* **AIM OF THE EXERCISE**: Rewrite these lines with "split screen view" switched to "side-by-side view" and everything else left as it is. Leave the pictures out of your answer.

##### DATA SHOWN

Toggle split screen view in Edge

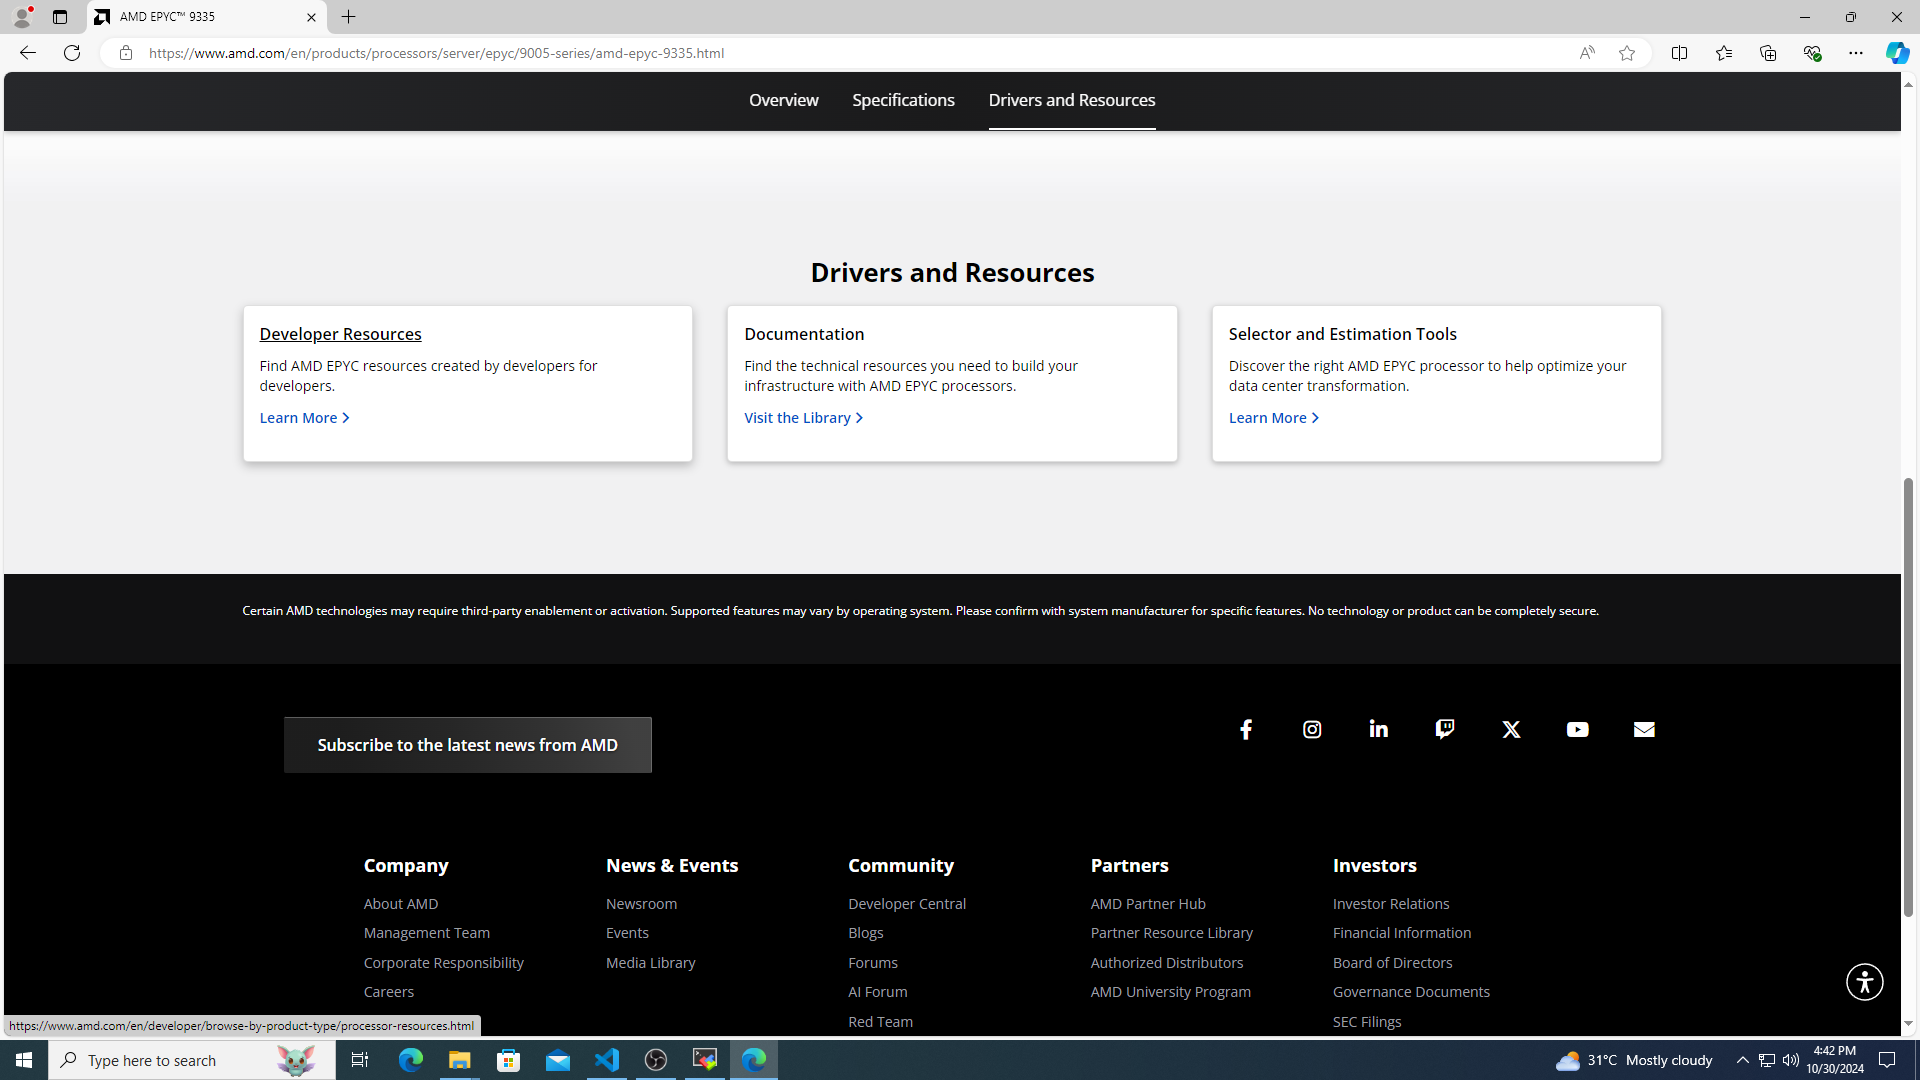[x=1679, y=53]
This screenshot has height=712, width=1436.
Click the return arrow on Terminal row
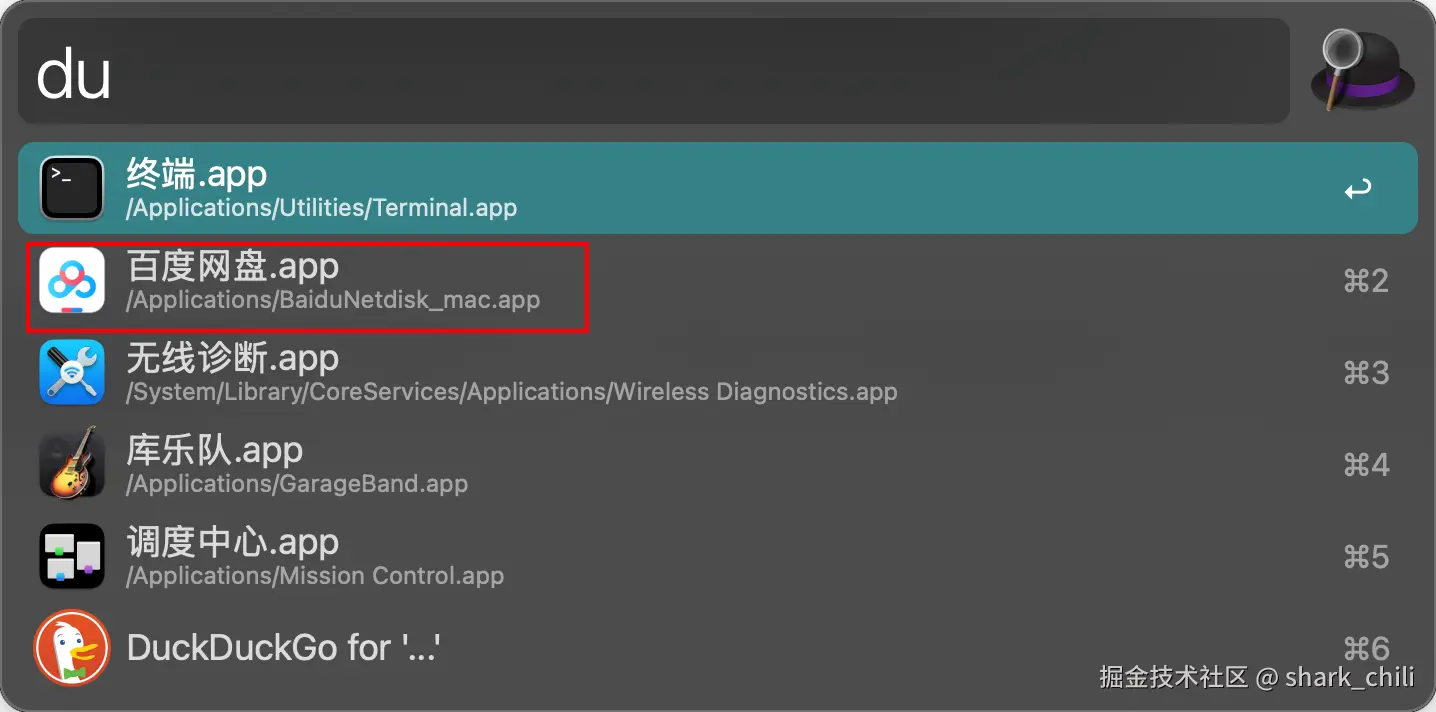[x=1357, y=189]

##########

* **FULL ANSWER**:
Toggle side-by-side view in Edge

[x=1679, y=53]
This screenshot has height=712, width=1436.
Click the return arrow on Terminal row
[x=1357, y=189]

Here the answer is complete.